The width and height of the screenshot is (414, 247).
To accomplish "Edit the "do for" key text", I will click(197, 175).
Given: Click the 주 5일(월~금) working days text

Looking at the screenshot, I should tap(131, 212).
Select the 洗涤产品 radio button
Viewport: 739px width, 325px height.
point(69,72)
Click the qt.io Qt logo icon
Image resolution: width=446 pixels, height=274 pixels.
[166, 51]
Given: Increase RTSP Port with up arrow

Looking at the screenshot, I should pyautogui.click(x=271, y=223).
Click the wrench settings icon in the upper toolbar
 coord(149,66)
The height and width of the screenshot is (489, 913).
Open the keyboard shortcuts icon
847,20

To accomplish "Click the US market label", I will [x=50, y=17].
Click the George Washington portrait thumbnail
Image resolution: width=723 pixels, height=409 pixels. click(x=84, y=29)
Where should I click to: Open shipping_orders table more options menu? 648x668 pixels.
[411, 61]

→ **Exercise description**
With the line containing "Open the keyboard shortcuts icon" as the start and the last line of the material above as the end, copy that run of lines exactly, both ends included, and nothing more.

→ **Answer to the problem**
Open the keyboard shortcuts icon
847,20

To accomplish "Click the US market label", I will [x=50, y=17].
Click the George Washington portrait thumbnail
Image resolution: width=723 pixels, height=409 pixels. click(x=84, y=29)
Where should I click to: Open shipping_orders table more options menu? 648x668 pixels.
[411, 61]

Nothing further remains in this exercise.